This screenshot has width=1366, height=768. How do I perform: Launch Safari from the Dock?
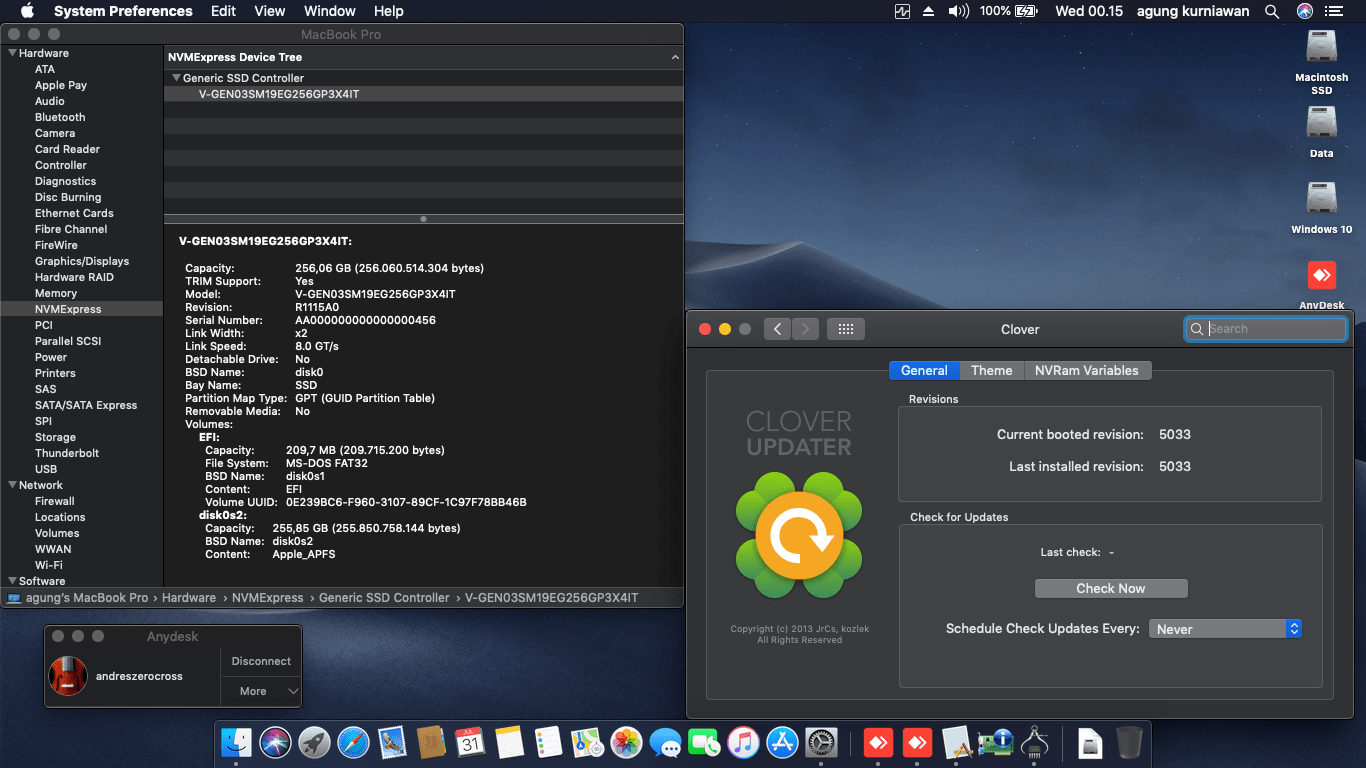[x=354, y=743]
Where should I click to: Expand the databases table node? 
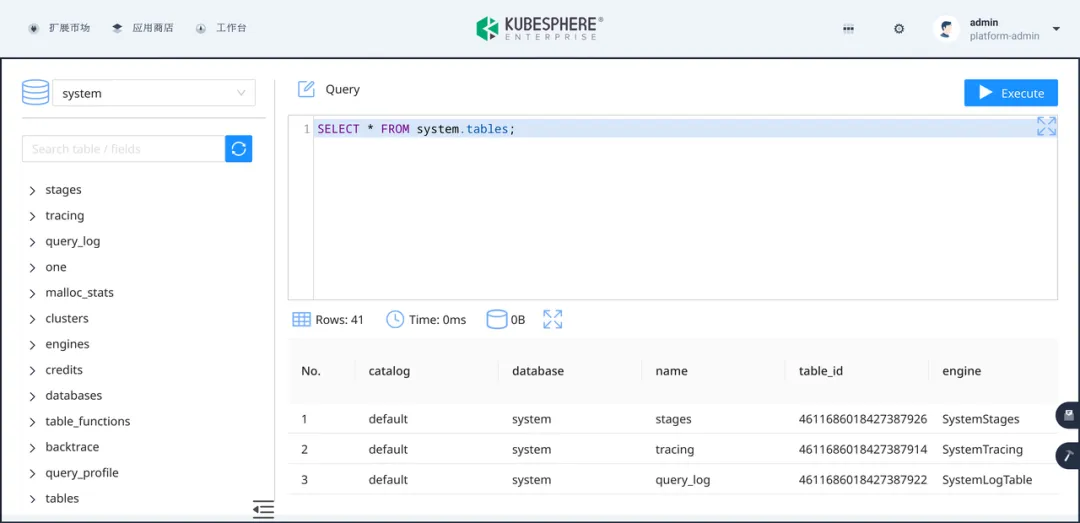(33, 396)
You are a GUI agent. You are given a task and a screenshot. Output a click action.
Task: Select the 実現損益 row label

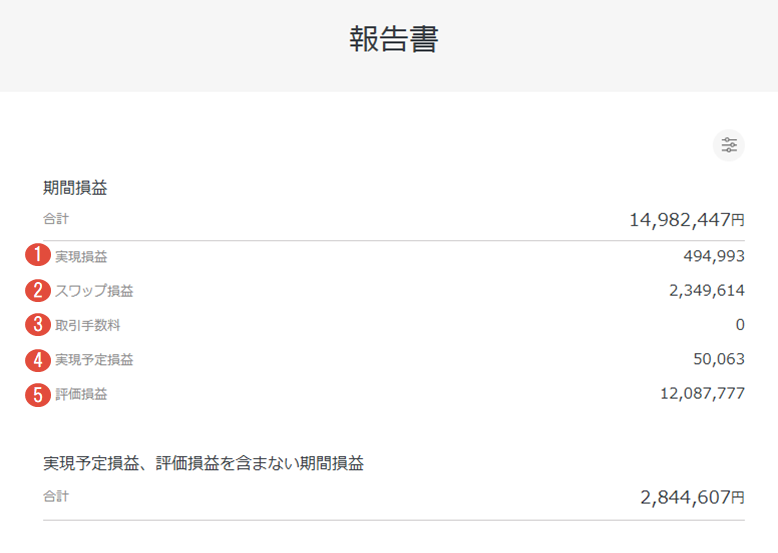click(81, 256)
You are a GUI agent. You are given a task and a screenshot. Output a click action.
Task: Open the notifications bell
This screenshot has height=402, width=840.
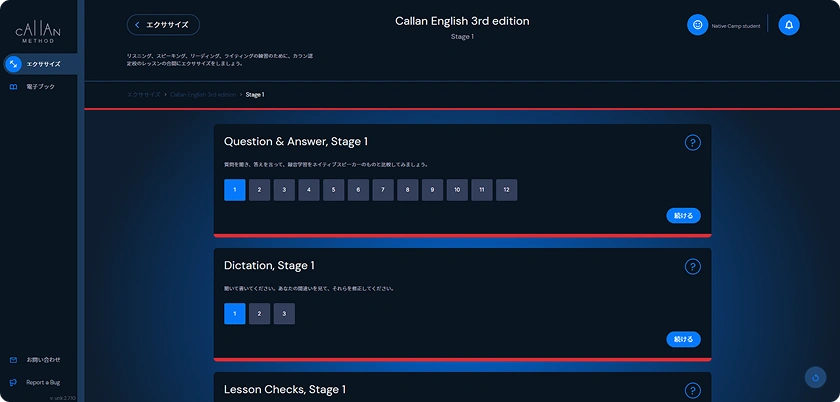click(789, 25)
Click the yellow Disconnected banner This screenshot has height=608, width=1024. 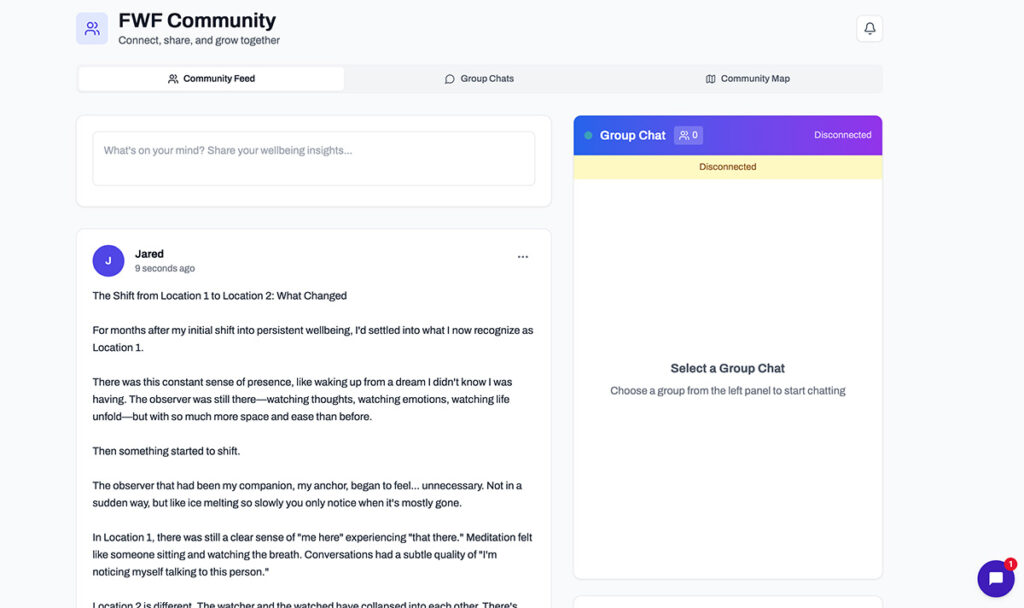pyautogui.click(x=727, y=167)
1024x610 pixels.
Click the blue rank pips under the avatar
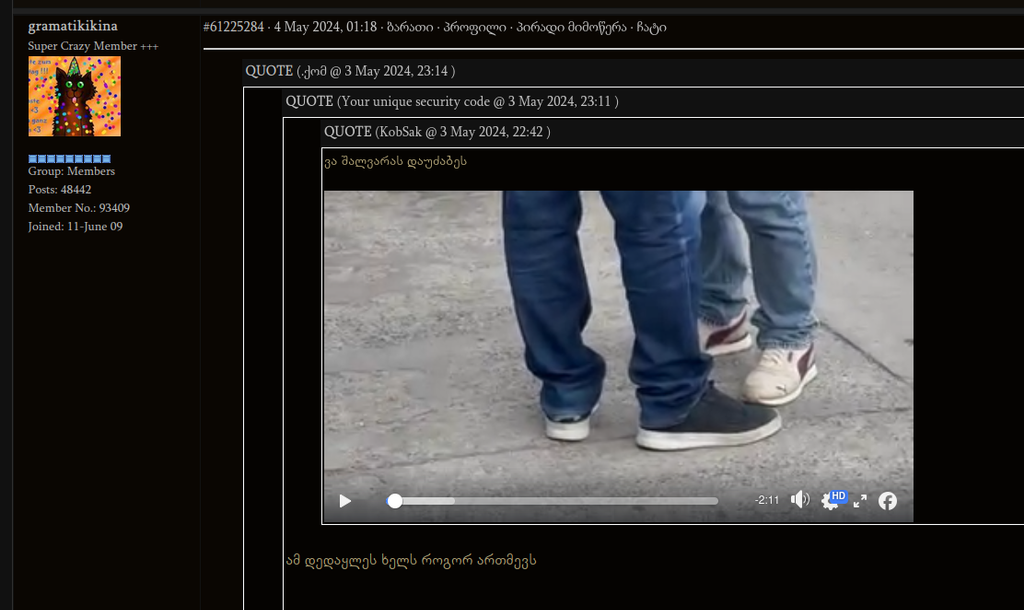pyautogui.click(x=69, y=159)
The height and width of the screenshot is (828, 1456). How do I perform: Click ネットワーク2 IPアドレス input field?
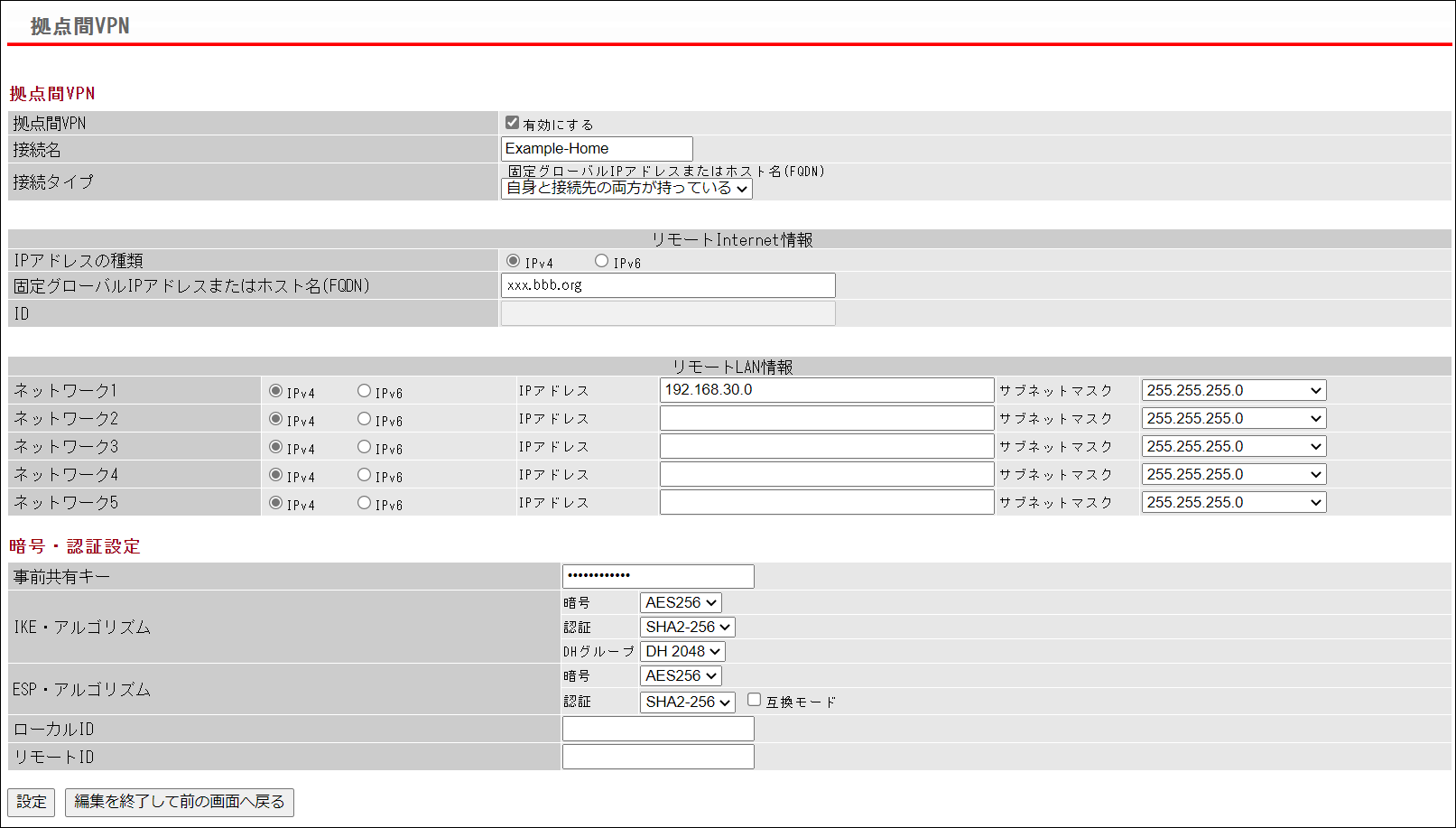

■ What is needed
Arrange the lines from the one containing "1024x610 pixels." through the last line as a Markdown table with the columns No. and Text, numbering each row, skipping blank lines, and leaving out the pictures.

■ Output for this exercise
| No. | Text |
|---|---|
| 1 | 1024x610 pixels. |
| 2 | Click the blue rank pips under the avatar |
| 3 | pyautogui.click(x=69, y=159) |
| 4 | The height and width of the screenshot is (828, 1456). How do I perform: Click ネットワーク2 IPアドレス input field? |